Yes, Mark Zuckerberg’s decisions regarding the Facebook IPO were as predictable as Pavlov’s dog coming for dinner at the sound of the bell. Our culture of greed has conditioned a new generation of entrepreneurs to meticulously pull as much wealth as humanly possible from their companies before throwing the stock certificates to the sleazebag thieves on Wall Street. Reid Hoffman, Andrew Mason, and Mark Pincus did the same at LinkedIn (NYSE:LNKD), Groupon (NASDAQ:GRPN), and Zynga (NASDAQ:ZNGA).
At first blush this behavior sounds hardcore, but is it? Is it unethical to spend every waking hour and ounce of energy building a company (which in this case 900 million people use for free) only to try to capture the full value of equity? Do value creators such as Zuckerberg owe public investors a piece of the upside? Can any of us truly look in the mirror and say we would’ve called our underwriters and said, “Hey, wait a minute. I am making too much money here. Can you please bring the price of the IPO down so the general public can get rich too?”
Right.
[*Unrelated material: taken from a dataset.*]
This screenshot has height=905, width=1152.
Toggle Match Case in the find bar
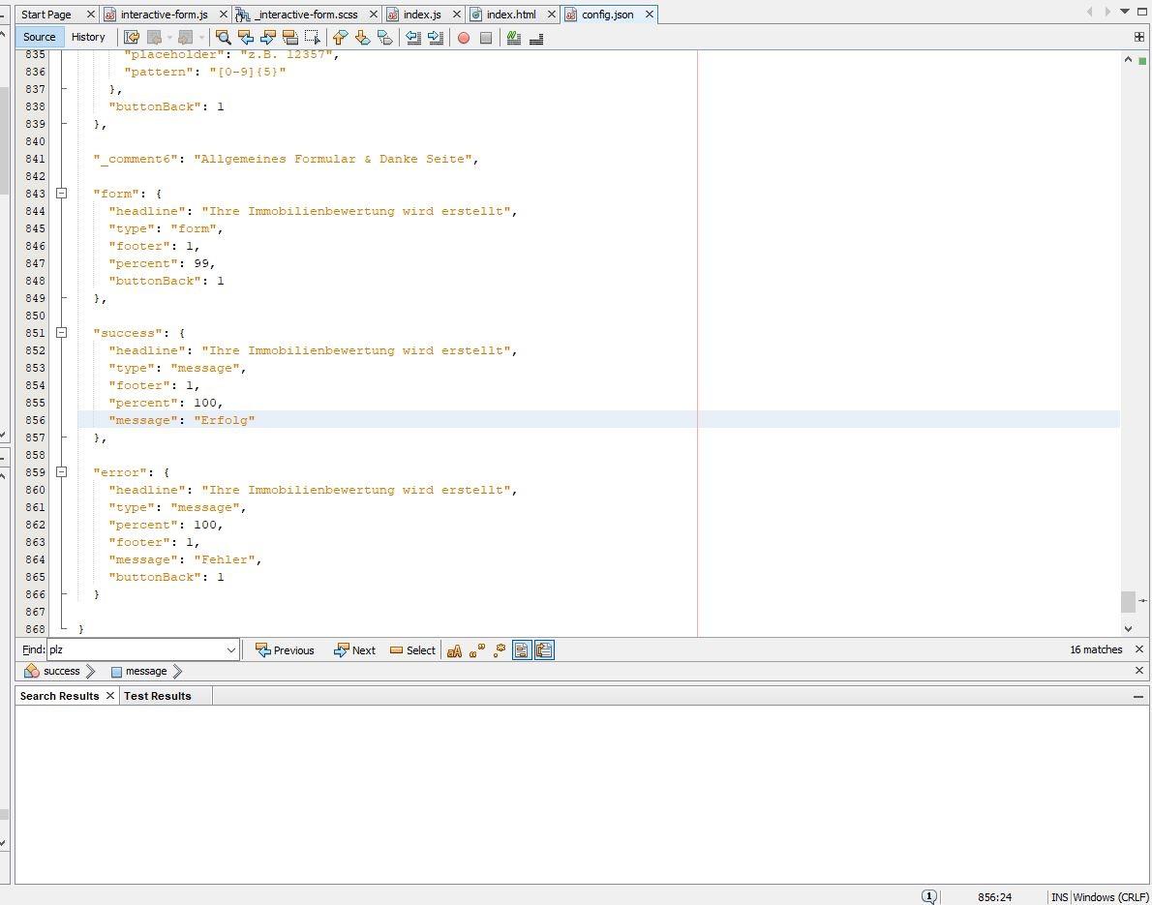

I don’t think so.
So, before we go bashing Zuckerberg as a greedy bastard, keep a few things in mind:
1) He is merely a product of the culture we find ourselves in circa 2012.
2) Younger people like Zuckerberg have seen nothing but cycles of Wall Street ripping off entrepreneurs and the general public in what amounts to a rigged casino.
3) Zuckerberg had the steel nerves to leave a huge portion of his risk on the table much longer than almost every other entrepreneur who hit world shaking milestones.
And now for the most important lesson from the Facebook IPO:
When a stock is over-valued, don’t buy it. Plain and simple. It’s a free country … and stupidity is a personal freedom.
As the proverb goes: don’t hate the player, hate the game. And if we’re genuinely sick of the bullsh*t game, then we need to stop playing instead of letting greed get the best of us. Or has Wall Street turned us into Pavlov’s dog too?